Objective: Convert the lines below into a numbered list, skipping any blank lines and leaving out the pictures.

::: Record list :::

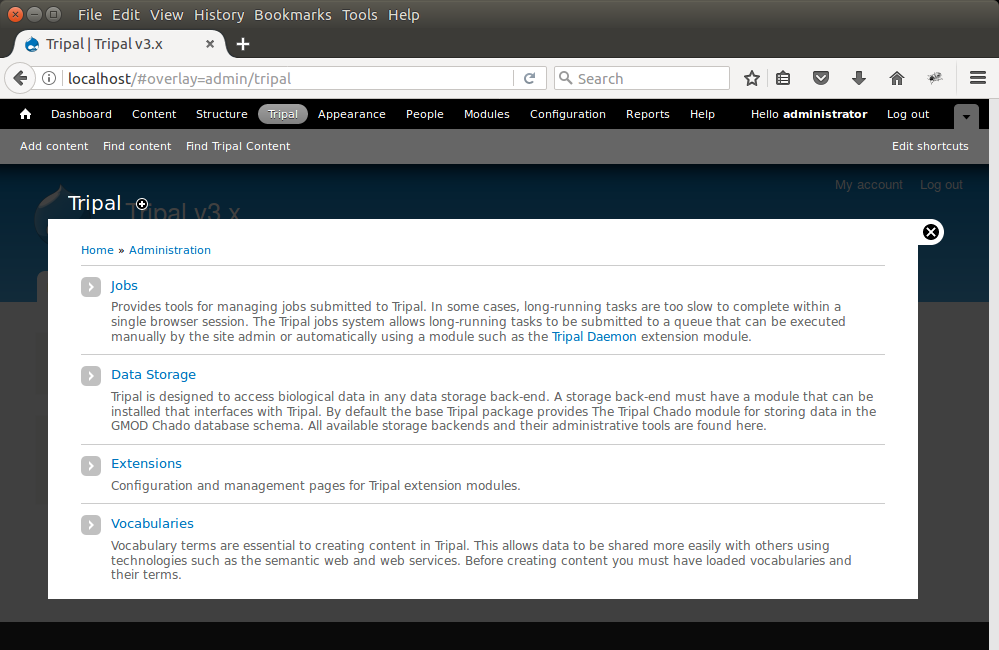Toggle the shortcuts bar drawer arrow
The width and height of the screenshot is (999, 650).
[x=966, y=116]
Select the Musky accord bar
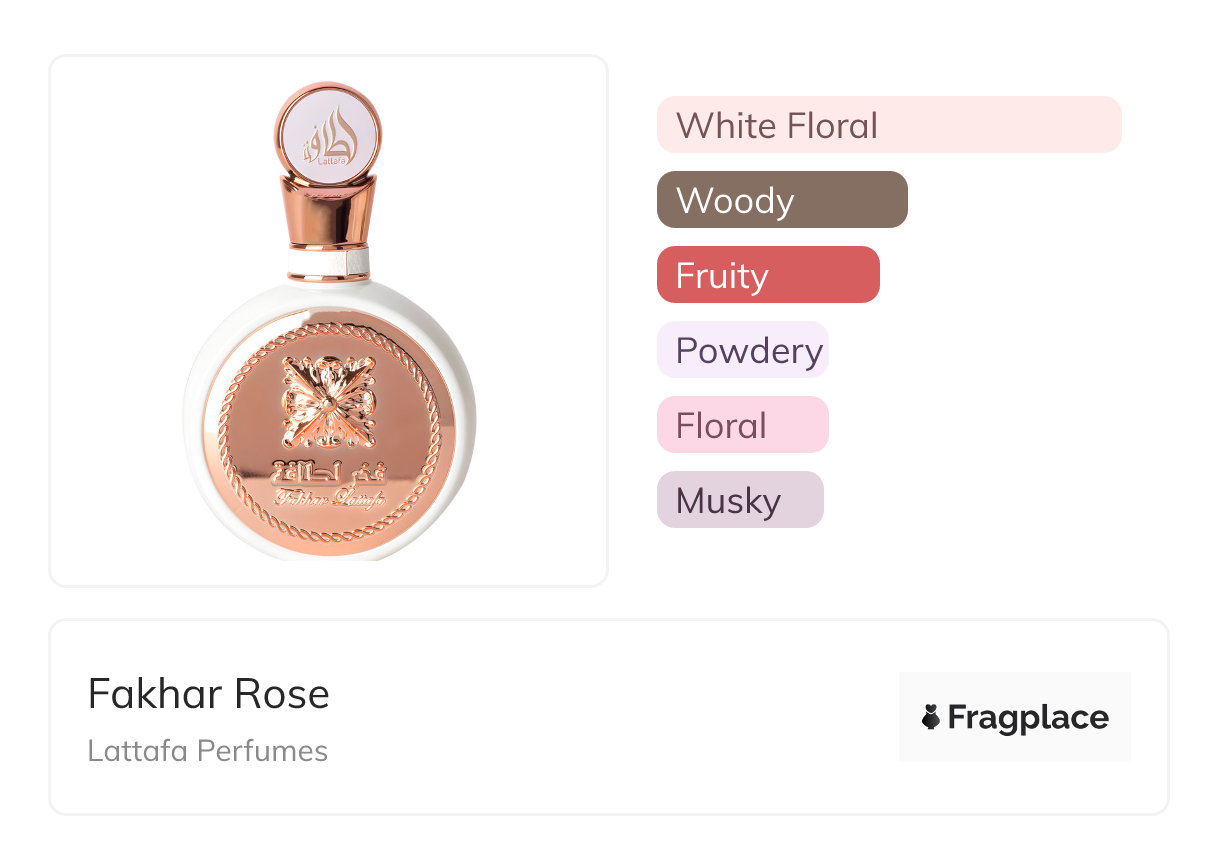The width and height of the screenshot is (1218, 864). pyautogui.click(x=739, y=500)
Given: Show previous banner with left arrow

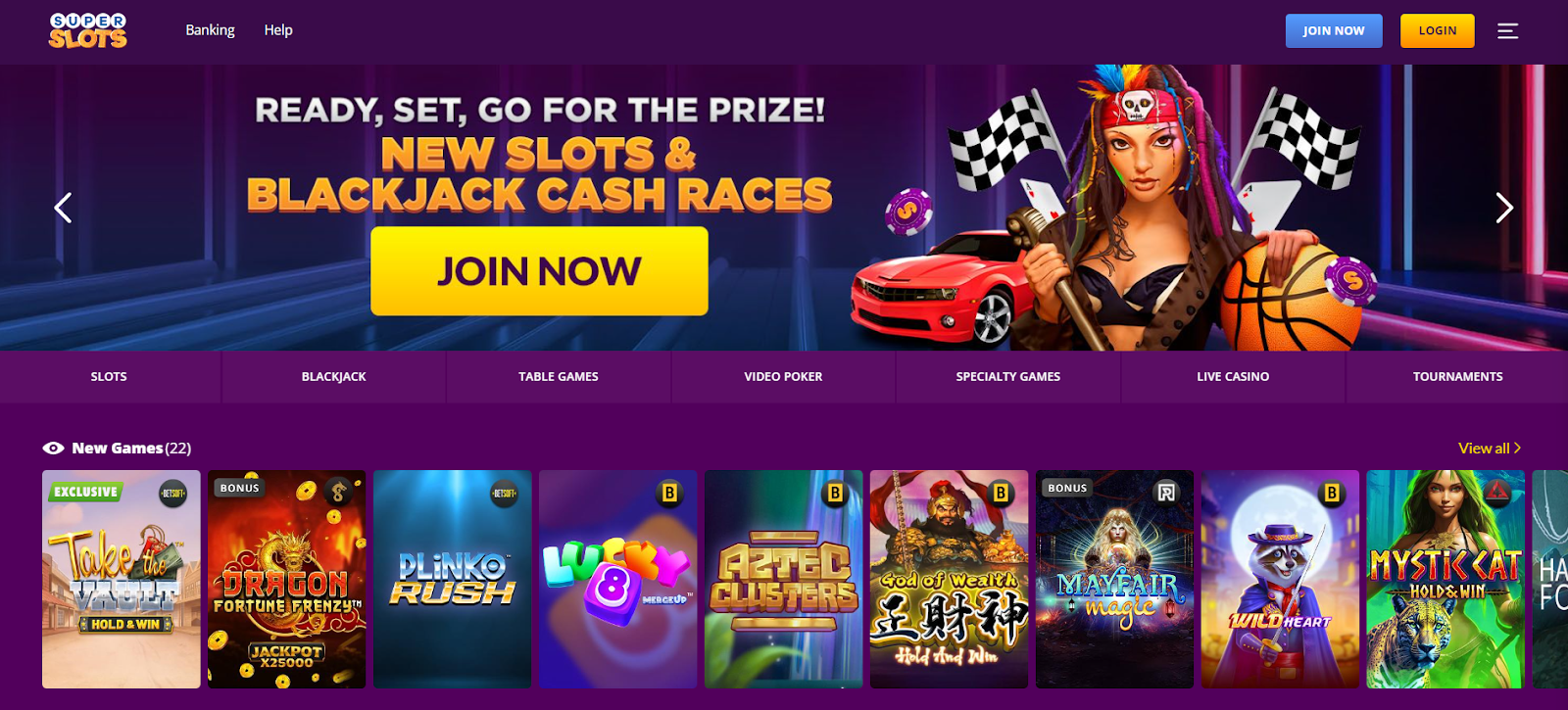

:::

Result of this task:
1. Toggle the shortcuts bar drawer arrow
2. The width and height of the screenshot is (999, 650).
3. [x=966, y=116]
4. Select the Musky accord bar
5. The width and height of the screenshot is (1218, 864). pyautogui.click(x=739, y=500)
6. Given: Show previous banner with left arrow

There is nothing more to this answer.